(Saved data entries)
*** Begin section ***

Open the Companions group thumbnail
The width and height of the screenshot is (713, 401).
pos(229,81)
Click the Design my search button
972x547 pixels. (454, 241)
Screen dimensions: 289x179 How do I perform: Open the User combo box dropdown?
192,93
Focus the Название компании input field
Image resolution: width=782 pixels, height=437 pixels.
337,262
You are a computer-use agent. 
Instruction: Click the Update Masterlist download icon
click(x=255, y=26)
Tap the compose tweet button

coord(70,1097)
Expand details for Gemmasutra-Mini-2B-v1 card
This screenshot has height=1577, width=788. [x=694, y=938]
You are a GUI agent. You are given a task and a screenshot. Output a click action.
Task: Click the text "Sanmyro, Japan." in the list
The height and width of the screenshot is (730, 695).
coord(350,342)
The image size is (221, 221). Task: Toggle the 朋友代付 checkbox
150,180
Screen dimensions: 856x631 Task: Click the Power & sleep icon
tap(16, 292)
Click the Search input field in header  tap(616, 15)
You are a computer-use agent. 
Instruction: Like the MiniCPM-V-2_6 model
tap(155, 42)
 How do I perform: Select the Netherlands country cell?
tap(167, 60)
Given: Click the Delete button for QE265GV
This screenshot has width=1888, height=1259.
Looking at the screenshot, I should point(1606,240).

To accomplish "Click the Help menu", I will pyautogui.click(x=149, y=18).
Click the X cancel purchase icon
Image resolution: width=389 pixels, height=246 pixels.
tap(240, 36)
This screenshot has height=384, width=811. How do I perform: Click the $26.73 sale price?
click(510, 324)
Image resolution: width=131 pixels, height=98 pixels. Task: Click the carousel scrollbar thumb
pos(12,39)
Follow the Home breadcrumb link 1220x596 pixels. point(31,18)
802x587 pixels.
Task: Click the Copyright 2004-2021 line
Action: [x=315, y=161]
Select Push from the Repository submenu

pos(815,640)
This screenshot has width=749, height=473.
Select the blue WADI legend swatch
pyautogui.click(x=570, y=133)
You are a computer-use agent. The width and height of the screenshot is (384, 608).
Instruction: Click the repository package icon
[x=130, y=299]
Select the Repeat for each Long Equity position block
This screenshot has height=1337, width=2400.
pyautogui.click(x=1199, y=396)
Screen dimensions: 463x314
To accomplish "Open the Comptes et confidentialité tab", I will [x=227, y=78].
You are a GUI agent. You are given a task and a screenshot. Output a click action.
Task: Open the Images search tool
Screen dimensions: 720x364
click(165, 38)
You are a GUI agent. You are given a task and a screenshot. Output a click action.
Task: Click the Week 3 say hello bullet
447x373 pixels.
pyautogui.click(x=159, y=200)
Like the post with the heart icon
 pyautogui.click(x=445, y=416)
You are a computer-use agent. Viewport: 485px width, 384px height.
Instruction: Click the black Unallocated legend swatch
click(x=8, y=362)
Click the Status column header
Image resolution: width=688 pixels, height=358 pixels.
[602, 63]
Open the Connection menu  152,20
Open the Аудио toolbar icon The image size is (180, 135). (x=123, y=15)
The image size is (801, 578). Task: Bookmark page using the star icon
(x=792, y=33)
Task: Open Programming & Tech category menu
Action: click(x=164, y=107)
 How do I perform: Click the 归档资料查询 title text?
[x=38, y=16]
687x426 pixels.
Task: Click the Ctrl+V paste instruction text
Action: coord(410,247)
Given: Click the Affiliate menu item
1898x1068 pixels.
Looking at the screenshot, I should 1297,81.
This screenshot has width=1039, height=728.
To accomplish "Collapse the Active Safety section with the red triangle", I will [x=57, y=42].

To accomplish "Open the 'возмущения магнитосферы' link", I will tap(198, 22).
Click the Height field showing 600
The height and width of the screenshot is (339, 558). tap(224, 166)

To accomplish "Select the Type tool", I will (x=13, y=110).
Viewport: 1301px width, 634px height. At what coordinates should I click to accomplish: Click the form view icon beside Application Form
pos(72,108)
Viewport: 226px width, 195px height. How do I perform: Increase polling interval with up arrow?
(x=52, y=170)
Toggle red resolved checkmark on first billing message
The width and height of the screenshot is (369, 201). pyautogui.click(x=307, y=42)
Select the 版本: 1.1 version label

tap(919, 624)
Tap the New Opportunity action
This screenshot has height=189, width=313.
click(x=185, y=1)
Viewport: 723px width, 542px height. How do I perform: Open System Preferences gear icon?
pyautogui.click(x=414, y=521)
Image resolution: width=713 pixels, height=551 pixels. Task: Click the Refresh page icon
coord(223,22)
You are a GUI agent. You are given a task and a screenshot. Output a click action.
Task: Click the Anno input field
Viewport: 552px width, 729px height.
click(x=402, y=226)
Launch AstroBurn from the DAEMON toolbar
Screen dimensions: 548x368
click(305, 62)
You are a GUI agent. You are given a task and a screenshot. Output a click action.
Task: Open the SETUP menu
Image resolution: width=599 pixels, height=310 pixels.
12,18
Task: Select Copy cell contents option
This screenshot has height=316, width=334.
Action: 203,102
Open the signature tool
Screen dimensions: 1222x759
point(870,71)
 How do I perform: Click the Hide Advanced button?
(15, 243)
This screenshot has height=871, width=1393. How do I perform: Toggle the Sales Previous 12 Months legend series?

*** End section ***

How many lines of the entries contain the string "input"? Answer with a number and no other words.

3